Observations in the present study (10) are strikingly similar, as patients with multiple unstable plaques were less likely to undergo percutaneous transluminal coronary angioplasty and more frequently required bypass surgery. In our study, the presence of multiple complex plaques was also independently predictive of future adverse clinical events over one year, including an increased incidence of recurrent angina and acute coronary syndromes, higher rates of repeat percutaneous revascularization not only in the initial culprit vessel but also in noninfarct-related lesions previously documented as complex, and greater likelihood of requiring coronary artery bypass surgery (21). These findings emphasize that the angiographic documentation of multiple unstable plaques not only influences initial revascularization strategies but also identifies a subset of patients particularly predisposed to rapid plaque progression associated with greater risk for recurrent ischemia.

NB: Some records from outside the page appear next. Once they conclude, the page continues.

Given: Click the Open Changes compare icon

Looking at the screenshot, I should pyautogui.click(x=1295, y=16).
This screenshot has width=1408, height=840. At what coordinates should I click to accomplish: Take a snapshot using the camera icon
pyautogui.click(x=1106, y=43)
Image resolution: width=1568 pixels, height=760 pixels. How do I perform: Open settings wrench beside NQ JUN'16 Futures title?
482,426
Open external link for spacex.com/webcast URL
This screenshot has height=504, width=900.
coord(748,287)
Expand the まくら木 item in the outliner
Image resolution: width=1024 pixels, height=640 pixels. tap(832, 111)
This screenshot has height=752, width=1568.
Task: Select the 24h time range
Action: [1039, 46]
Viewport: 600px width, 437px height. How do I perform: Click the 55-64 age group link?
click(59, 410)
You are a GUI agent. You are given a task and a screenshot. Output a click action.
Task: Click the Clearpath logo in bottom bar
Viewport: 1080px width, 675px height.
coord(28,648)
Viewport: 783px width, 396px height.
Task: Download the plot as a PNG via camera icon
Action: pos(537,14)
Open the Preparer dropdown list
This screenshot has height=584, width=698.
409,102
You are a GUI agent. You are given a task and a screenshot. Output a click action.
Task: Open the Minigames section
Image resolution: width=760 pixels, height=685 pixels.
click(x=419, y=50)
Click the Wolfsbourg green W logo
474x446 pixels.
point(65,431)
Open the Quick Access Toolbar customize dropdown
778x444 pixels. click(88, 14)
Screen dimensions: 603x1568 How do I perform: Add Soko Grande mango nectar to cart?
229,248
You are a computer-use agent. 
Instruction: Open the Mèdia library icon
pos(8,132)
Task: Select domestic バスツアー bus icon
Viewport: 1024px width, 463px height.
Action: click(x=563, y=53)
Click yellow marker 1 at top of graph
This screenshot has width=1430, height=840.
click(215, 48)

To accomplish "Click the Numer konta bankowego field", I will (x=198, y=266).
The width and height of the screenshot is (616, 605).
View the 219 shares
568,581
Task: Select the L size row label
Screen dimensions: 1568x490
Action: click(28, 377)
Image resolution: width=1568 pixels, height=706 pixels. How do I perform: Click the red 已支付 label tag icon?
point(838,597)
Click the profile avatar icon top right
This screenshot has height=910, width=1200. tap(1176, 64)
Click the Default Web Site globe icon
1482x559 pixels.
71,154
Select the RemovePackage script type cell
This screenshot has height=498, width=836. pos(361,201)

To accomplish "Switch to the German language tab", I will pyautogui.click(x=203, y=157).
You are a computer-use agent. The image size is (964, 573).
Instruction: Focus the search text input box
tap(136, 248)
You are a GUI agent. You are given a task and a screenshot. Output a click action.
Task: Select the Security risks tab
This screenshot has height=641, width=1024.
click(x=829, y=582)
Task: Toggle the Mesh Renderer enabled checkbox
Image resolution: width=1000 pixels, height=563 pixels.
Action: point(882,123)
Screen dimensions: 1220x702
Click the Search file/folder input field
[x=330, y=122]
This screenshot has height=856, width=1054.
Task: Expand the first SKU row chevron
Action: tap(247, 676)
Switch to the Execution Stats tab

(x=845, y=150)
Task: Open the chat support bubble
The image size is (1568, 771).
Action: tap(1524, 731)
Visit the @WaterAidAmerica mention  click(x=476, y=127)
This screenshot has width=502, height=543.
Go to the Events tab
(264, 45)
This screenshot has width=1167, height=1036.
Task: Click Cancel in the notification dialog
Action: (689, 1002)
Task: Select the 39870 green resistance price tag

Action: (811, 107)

In aggregate, these pathological, angiographic and clinical observations support the concept that plaque instability is not merely a local vascular accident, but likely reflects pancoronary pathophysiologic processes with potential to destabilize atherosclerotic plaques throughout a diffusely diseased coronary tree. However, the majority of ulcerated plaques are not sufficiently disrupted anatomically to be detected angiographically. Furthermore, it is certain that patients with unstable (and silent) coronary artery disease harbor lipid-rich inflamed "vulnerable" plaques that have not yet ulcerated and ruptured. Therefore, angiographic documentation of plaque rupture undoubtedly represents only the "tip of the iceberg" of plaque instability. We do not yet possess techniques sufficiently sensitive and accurate to delineate all eroded-ruptured plaques, let alone the many vulnerable but not yet ruptured plaques. Although results of the Kerensky et al. (10) study emphasize the limitations of angiography, the findings are nevertheless relevant; both patients with multiple unstable plaques and those without obvious complex culprit lesions may pose revascularization decision dilemmas. Clearly, higher-resolution imaging techniques are necessary to better define coronary plaque architecture with respect to thickness and stability of the protective fibrous cap, presence of thrombus and extent of the lipid-rich plaque pool.
Finally, there is also a pressing need for reliable biomarkers that can delineate the local coronary and systemic metabolic and inflammatory processes underlying plaque destabilization, with the ultimate goal to facilitate detection of vulnerable and unstable plaques prior to catastrophic rupture.